#### Word and item position data:
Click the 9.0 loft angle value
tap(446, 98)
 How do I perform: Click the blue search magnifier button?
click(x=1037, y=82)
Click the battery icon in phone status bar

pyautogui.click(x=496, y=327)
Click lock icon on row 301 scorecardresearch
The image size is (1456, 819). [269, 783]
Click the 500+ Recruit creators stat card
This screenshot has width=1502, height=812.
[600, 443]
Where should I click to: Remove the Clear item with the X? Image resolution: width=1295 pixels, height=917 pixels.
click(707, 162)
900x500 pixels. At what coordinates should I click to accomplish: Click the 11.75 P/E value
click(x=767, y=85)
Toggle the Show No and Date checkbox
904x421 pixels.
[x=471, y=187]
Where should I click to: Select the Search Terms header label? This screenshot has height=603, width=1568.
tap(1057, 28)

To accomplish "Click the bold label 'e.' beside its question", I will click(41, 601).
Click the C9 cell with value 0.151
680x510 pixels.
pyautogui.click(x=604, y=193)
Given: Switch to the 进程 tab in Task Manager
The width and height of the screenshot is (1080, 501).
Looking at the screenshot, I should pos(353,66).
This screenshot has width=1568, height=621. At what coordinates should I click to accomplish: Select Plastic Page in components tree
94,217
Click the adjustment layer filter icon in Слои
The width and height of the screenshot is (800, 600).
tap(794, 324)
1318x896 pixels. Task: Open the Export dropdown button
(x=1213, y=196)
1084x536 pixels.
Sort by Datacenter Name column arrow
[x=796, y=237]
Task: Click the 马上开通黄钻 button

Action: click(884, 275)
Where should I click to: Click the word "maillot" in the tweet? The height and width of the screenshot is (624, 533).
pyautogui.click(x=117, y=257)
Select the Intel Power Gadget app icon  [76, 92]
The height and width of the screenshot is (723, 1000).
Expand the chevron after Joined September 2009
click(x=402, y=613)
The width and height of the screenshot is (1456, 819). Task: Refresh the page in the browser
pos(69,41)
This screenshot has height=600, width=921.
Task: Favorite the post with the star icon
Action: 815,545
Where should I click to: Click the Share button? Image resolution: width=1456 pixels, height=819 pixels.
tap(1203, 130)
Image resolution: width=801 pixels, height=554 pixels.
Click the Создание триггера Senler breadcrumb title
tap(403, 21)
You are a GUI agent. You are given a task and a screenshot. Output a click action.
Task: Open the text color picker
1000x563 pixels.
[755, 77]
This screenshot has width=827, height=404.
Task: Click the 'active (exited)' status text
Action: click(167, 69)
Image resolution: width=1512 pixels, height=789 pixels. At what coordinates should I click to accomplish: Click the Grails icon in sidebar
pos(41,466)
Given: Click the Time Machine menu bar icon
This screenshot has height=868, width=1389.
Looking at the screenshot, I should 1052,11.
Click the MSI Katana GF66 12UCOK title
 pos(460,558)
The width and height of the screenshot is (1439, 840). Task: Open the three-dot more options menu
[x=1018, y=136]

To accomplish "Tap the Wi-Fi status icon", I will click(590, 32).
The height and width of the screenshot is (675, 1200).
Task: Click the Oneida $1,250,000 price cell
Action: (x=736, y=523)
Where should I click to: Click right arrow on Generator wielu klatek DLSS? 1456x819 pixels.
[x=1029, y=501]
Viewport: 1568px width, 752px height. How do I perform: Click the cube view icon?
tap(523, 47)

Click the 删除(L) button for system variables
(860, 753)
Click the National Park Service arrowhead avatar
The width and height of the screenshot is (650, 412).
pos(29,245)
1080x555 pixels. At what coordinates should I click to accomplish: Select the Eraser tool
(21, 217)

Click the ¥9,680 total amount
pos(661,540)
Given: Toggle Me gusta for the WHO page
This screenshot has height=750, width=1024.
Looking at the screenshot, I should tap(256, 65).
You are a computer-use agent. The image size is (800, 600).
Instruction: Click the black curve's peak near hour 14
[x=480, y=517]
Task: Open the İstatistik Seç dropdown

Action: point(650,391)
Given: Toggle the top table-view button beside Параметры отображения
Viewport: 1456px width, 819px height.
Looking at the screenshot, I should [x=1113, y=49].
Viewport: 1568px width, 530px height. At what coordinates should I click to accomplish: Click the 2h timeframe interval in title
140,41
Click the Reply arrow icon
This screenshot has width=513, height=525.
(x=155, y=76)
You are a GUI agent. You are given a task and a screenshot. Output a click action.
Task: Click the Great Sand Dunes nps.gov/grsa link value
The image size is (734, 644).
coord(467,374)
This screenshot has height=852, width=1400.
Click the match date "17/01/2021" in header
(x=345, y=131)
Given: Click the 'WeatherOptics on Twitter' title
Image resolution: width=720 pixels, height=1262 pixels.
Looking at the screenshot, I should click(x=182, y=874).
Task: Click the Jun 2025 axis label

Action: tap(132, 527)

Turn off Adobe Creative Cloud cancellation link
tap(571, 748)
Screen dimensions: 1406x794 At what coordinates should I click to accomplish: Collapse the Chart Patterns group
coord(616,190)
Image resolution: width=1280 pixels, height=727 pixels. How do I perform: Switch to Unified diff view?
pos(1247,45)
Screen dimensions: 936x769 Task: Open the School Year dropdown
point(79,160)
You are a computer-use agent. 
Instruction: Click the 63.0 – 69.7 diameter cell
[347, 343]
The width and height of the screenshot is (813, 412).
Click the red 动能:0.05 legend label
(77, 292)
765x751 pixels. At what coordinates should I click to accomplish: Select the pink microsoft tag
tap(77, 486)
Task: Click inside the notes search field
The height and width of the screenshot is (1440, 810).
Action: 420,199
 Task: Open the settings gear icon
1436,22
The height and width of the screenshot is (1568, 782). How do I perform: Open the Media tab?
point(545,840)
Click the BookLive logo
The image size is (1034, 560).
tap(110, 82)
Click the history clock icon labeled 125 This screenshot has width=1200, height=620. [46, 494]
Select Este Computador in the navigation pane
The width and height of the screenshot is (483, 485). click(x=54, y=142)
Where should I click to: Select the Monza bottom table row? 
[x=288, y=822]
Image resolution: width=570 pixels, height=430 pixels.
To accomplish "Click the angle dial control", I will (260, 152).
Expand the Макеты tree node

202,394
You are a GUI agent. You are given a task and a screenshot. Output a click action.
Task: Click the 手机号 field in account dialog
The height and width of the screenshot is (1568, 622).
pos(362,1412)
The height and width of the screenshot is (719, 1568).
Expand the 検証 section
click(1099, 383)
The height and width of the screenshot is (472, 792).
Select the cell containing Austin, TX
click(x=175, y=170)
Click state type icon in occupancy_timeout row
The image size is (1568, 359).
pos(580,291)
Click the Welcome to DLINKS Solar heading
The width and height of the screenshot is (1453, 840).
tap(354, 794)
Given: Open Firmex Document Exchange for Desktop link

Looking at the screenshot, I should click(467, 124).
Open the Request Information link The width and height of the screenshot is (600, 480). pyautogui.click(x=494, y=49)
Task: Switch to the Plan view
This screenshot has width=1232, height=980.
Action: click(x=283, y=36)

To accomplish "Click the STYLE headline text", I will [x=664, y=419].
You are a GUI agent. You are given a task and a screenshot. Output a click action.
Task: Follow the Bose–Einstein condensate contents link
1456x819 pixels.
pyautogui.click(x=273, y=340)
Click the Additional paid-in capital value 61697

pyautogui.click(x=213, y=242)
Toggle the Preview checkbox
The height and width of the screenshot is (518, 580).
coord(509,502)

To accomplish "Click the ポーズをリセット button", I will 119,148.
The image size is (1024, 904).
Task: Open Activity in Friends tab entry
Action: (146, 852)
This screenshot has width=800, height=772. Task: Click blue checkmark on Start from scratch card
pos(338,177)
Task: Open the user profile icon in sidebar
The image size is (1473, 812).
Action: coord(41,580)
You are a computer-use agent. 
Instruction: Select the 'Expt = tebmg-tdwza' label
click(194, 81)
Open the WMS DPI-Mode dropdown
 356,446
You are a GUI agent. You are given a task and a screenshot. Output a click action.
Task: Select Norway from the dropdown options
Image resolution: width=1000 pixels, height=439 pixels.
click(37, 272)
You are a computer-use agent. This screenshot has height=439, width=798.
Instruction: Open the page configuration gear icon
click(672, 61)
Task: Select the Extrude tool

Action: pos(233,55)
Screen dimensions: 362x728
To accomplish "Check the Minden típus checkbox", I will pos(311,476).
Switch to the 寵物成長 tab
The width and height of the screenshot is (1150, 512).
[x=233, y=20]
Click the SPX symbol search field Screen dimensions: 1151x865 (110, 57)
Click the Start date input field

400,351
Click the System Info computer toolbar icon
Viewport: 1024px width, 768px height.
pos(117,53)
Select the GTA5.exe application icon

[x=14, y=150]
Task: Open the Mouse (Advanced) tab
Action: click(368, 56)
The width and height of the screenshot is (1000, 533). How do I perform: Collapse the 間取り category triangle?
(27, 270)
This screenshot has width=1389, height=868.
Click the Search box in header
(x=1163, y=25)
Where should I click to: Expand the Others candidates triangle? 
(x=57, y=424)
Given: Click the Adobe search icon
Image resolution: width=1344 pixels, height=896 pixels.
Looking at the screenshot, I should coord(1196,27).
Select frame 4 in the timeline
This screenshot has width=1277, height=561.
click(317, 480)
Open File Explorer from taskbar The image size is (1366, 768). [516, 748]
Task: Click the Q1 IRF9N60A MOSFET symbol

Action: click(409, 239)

#### GOAL OF THE EXERCISE:
Repeat every line from the one containing "Click the System Info computer toolbar icon" through the last line of the entries, without changing anything.

#### RESULT FOR THIS EXERCISE:
Click the System Info computer toolbar icon
Viewport: 1024px width, 768px height.
pos(117,53)
Select the GTA5.exe application icon

[x=14, y=150]
Task: Open the Mouse (Advanced) tab
Action: click(368, 56)
The width and height of the screenshot is (1000, 533). How do I perform: Collapse the 間取り category triangle?
(27, 270)
This screenshot has width=1389, height=868.
Click the Search box in header
(x=1163, y=25)
Where should I click to: Expand the Others candidates triangle? 
(x=57, y=424)
Given: Click the Adobe search icon
Image resolution: width=1344 pixels, height=896 pixels.
Looking at the screenshot, I should coord(1196,27).
Select frame 4 in the timeline
This screenshot has width=1277, height=561.
click(317, 480)
Open File Explorer from taskbar The image size is (1366, 768). [516, 748]
Task: Click the Q1 IRF9N60A MOSFET symbol

Action: click(409, 239)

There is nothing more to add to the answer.